— start SOURCE PASSAGE —

The planners went to committee, and everyone had their say, especially the local busybodies, and parish council. It was decided it would be inappropriate to convert it, and better to leave it to fall to ruin.











B&W stair:





This one is a weird piece, it’s really easy to see here shot through a wide angle, but when you’re up close to it: you just read it as dots.















Orangery:





The lobby was in mint condition at the time of possible purchase:





The stone at the head of the column now sits redundant on the rotting floor:





















Time and gravity have been unkind, Chandelier:





Decorative plaster:





There was a strange smell coming from upstairs, couldn’t work out what it was though…





Rooflight:















Mickey:





Detailing under sill:





L above the door:





This was the condition of the stairs when _someone_ went round to view the property:





And here they are now, (with the installation of a couple of urbexers)





Cheers for looking!


----------



## freespirits (Aug 21, 2012)

great pics guys ,,,love the inscriptions and lovely self portraits


----------



## Headflux (Aug 21, 2012)

I actually think, combined efforts, this is one of the best reports on Lillesdon I've seen..great history Lee and love the comparisons in the newer photos. Great shots also Martyn love the b/w one of the whole school.


----------



## teeheehee (Aug 21, 2012)

good report loads to see


----------



## mookster (Aug 21, 2012)

I hate seeing how bad this place has become...if anywhere needed an Urgent Works Notice served on it it's this place!

It's also not quite as simple a story as letting it fall to ruin - It turned out the guy who bought the place with the intention of converting it into 14 apartments would have bankrupted himself less than halfway through the works, and even the end result of 14 apartments wouldn't have been able to cover the costs of renovating the lot. There is a building surveyors report from around that time which makes horribly depressing reading, all the fireplaces were ripped out in totally the wrong fashion leaving them worthless for one thing.

I'm just surprised it's not had a 'mysterious fire' yet...


----------



## UE-OMJ (Aug 21, 2012)

Awsome pics guys 



Headflux said:


> Visited with Urbexfairy/UrbanX and Priority7. Apologies for turning up a bit late!



Really! Headflux turning up late? Never...


----------



## Priority 7 (Aug 21, 2012)

A whole hour and a half...apparently didnt realise how far it was from home to Kent  Google Maps are your saviors


----------



## urbexfairy (Aug 21, 2012)

Nice to see you guys again, be gentle these are my first photos on here..


----------



## perjury saint (Aug 21, 2012)

*Fair play you lot, some outstanding shots there!!
Beautiful architecture and some amazing graff! The johnny rotten murals something else!
Gotta see this place...*


----------



## Ace247 (Aug 21, 2012)

Lovely work chaps...


----------



## UrbanX (Aug 21, 2012)

Ace shots there UF!


----------



## Priority 7 (Aug 21, 2012)

Although the pano didnt quite work as intended it does a good job of showing how bent out of shape the poor old girl is now  love the shots fairy nice take completely different set too :thumbs:


----------



## Lucky Pants (Aug 21, 2012)

— end SOURCE PASSAGE —

▶ SHORT PROBLEM 1:
According to the forum thread, how many apartments did the buyer of the place intend to create?
▶ SHORT PROBLEM 2:
Rewrite the part of the forum thread that opens with the words containing "good report loads" and closes with "a 'mysterious fire' yet...", putting "mantelpieces" in place of "fireplaces".
The material after this point comes from a different source than the forum thread.

— start COLLECTED MATERIAL —

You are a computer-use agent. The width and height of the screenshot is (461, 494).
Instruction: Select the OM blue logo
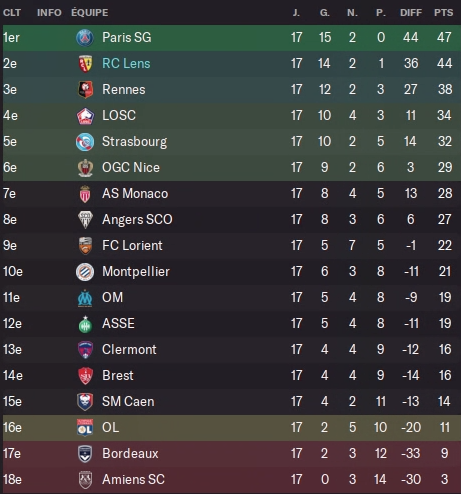coord(85,298)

— end COLLECTED MATERIAL —

▶ EXERCISE RESPONSE 1:
He intended to convert it into 14 apartments.

▶ EXERCISE RESPONSE 2:
good report loads to see


----------



## mookster (Aug 21, 2012)

I hate seeing how bad this place has become...if anywhere needed an Urgent Works Notice served on it it's this place!

It's also not quite as simple a story as letting it fall to ruin - It turned out the guy who bought the place with the intention of converting it into 14 apartments would have bankrupted himself less than halfway through the works, and even the end result of 14 apartments wouldn't have been able to cover the costs of renovating the lot. There is a building surveyors report from around that time which makes horribly depressing reading, all the mantelpieces were ripped out in totally the wrong fashion leaving them worthless for one thing.

I'm just surprised it's not had a 'mysterious fire' yet...